● INFORMATION:

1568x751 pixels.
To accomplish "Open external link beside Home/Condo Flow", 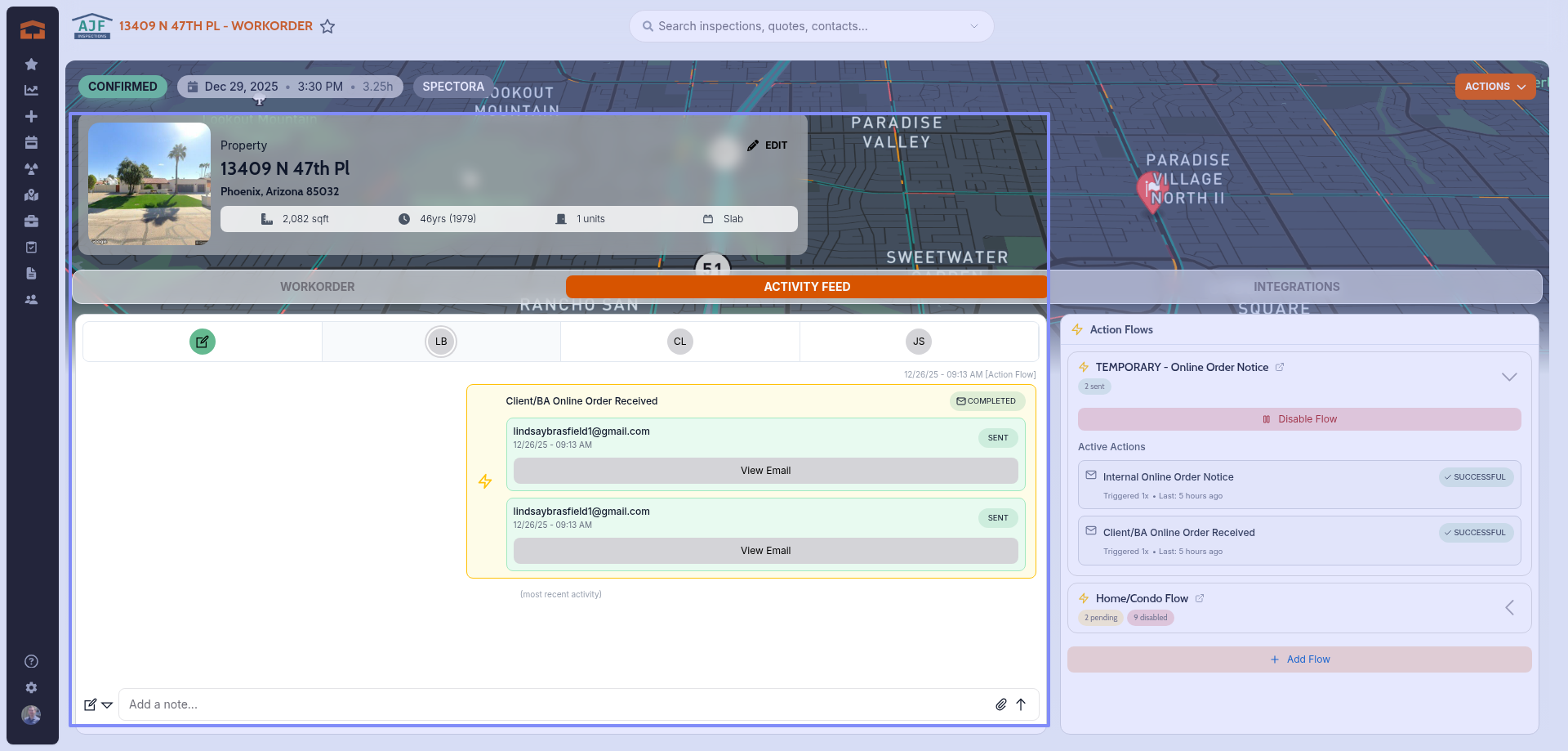I will (1200, 598).
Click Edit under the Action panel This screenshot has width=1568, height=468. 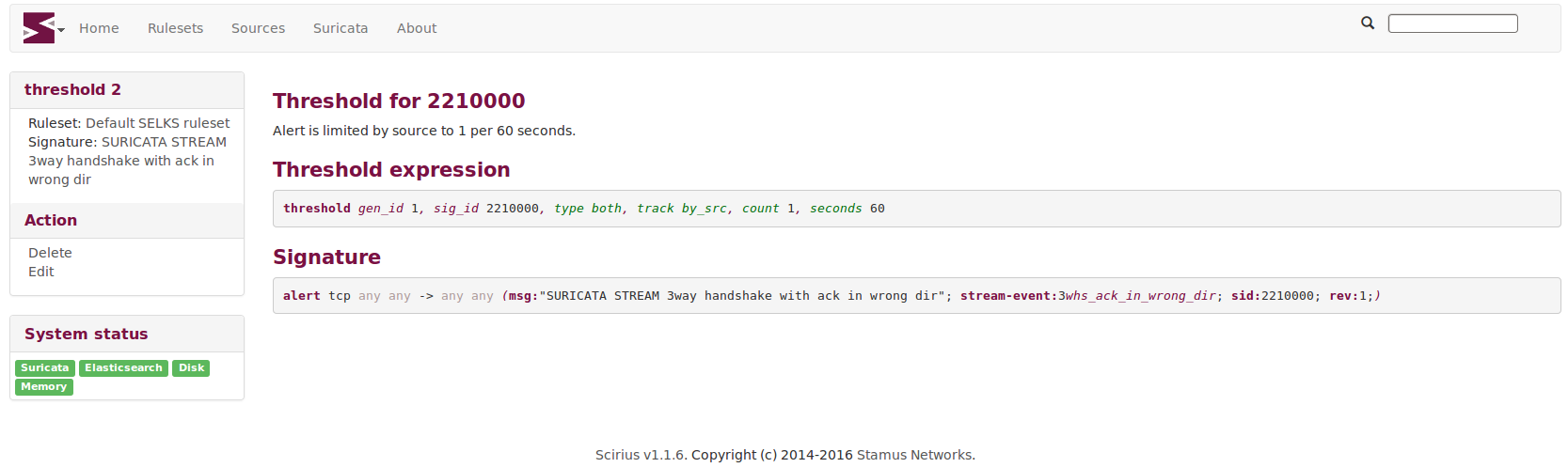[x=40, y=272]
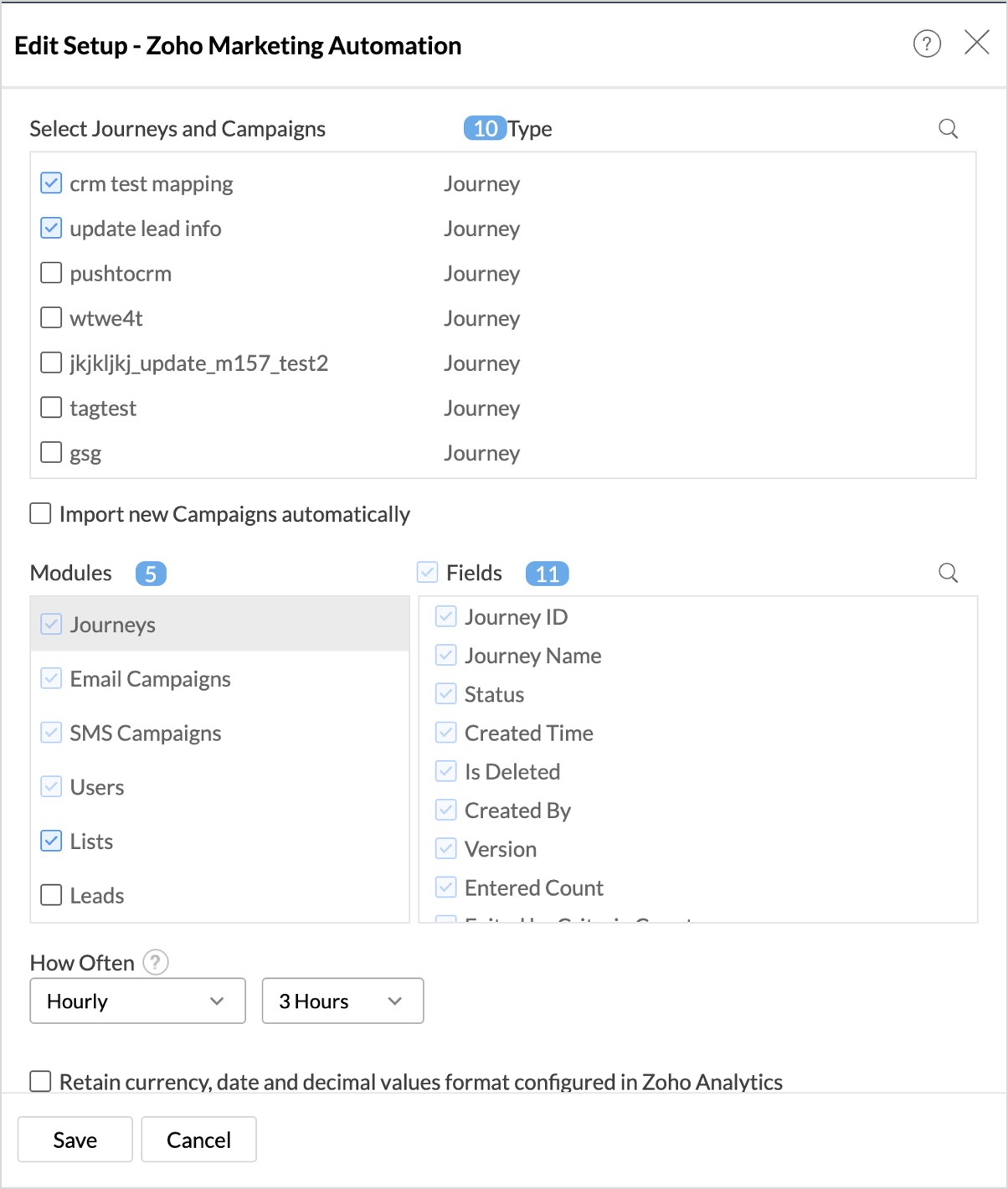Click the Cancel button

pos(198,1140)
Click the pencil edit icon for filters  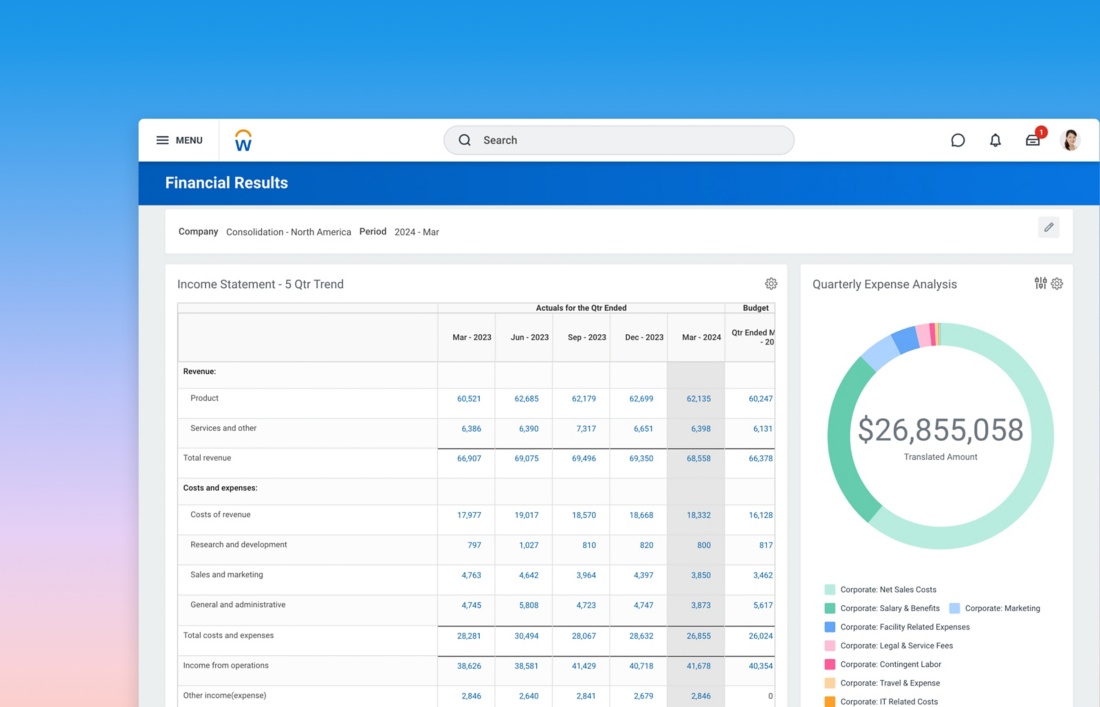[1048, 228]
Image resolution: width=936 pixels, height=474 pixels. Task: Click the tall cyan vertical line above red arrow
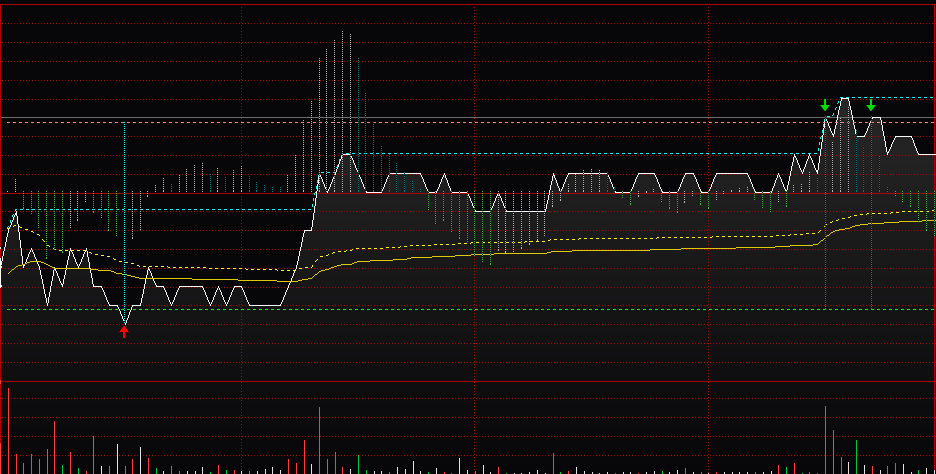(x=124, y=200)
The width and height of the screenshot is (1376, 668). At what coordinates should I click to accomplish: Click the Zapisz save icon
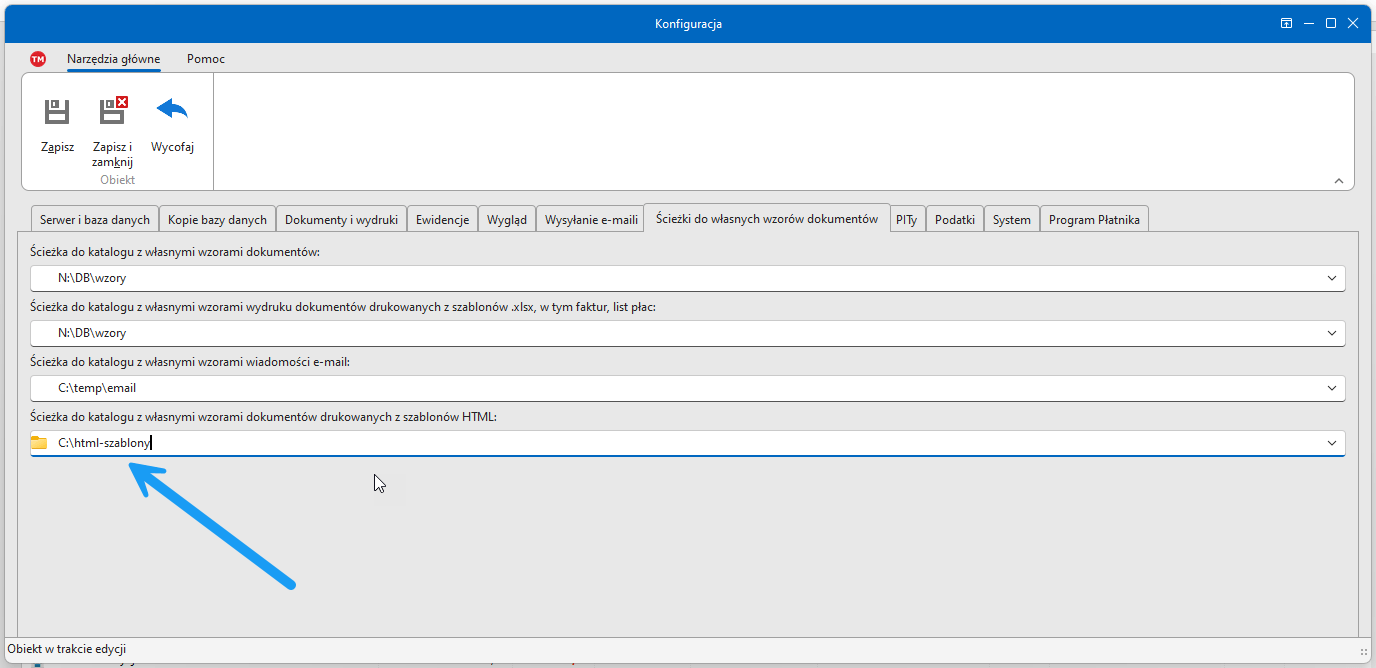click(x=57, y=111)
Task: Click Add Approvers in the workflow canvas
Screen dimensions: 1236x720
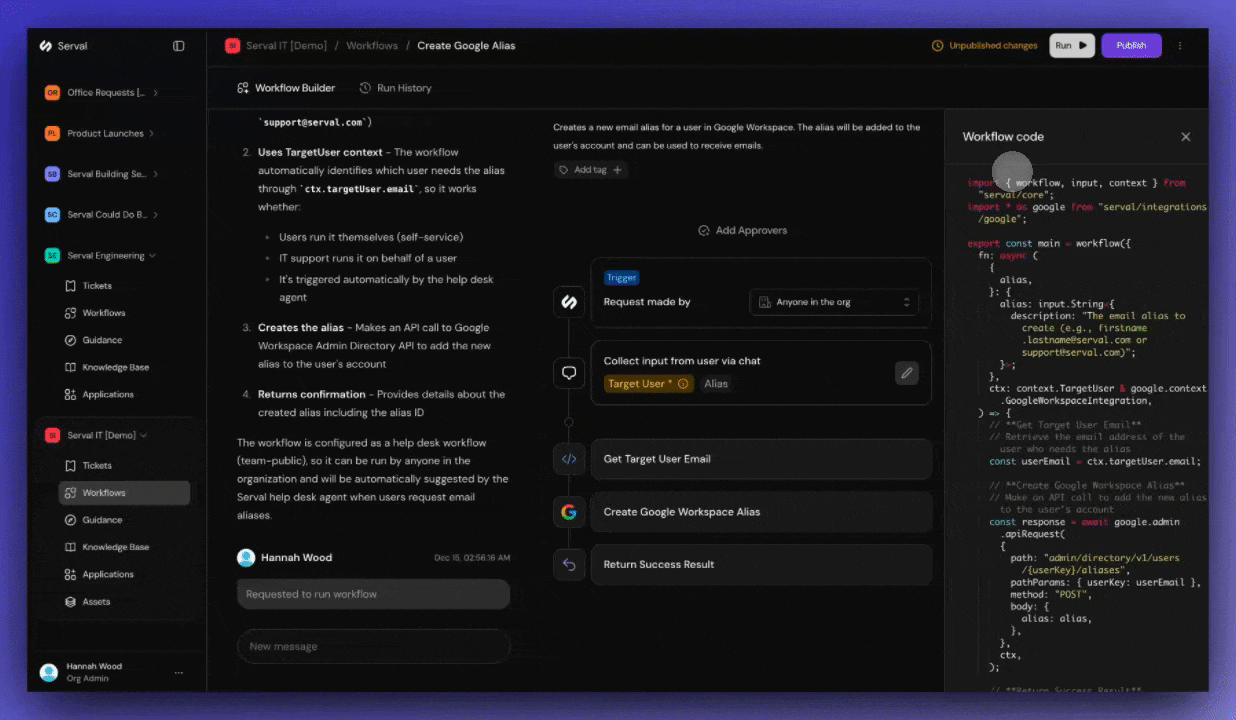Action: click(743, 230)

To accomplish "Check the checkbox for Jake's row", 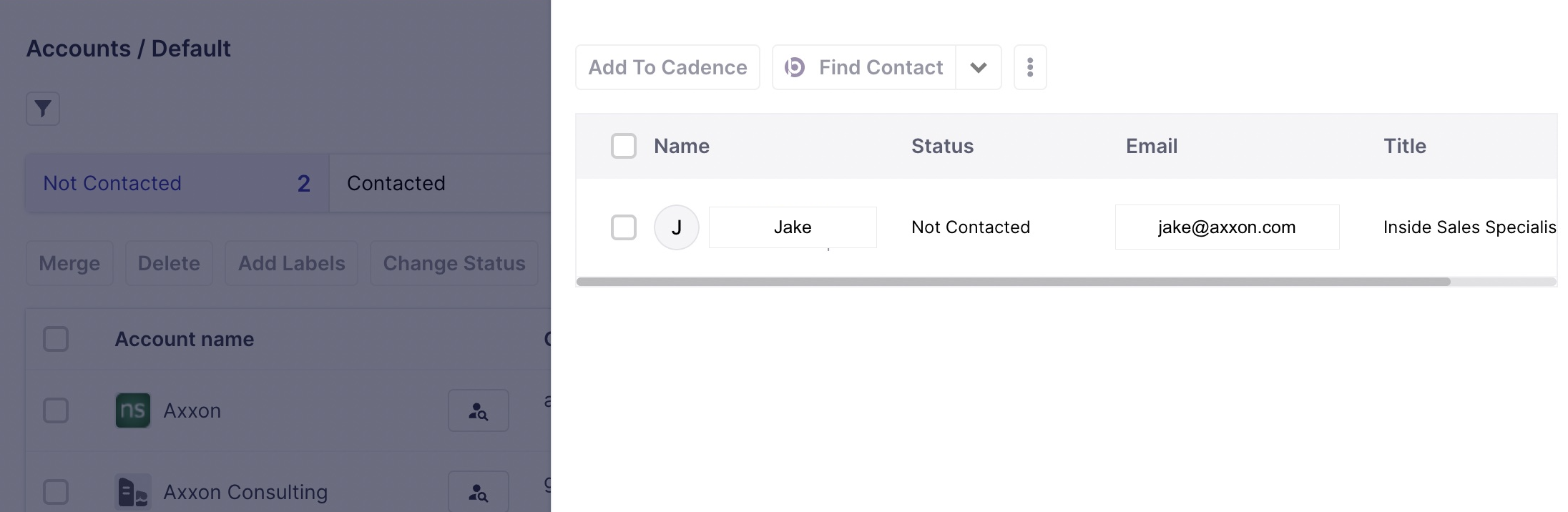I will (x=624, y=227).
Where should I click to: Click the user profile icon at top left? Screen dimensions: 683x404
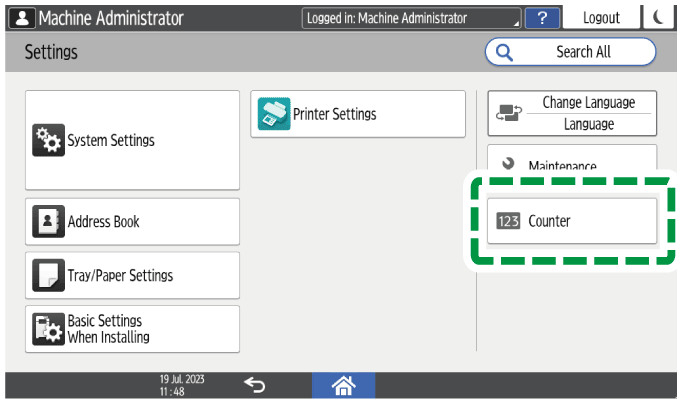click(20, 18)
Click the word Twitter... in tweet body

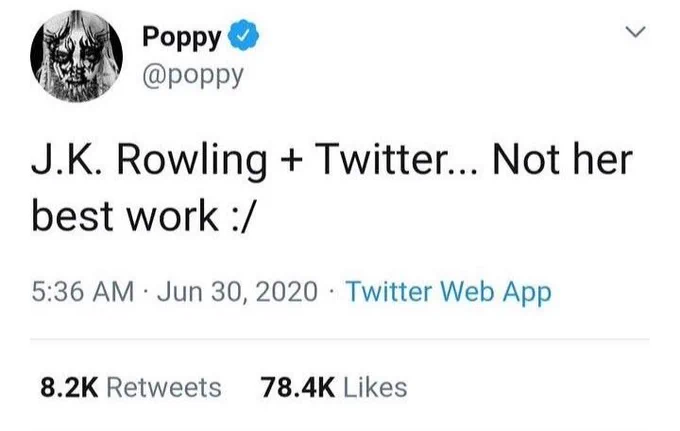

● WHAT IS BEING ASKED: Skip the pictures and print exactly the lines from the one containing "Where should I" through the end of the records above.

● ANSWER TO THE EXERCISE:
Where should I click to: Click the user profile icon at top left? Screen dimensions: 683x404
click(20, 18)
Click the word Twitter... in tweet body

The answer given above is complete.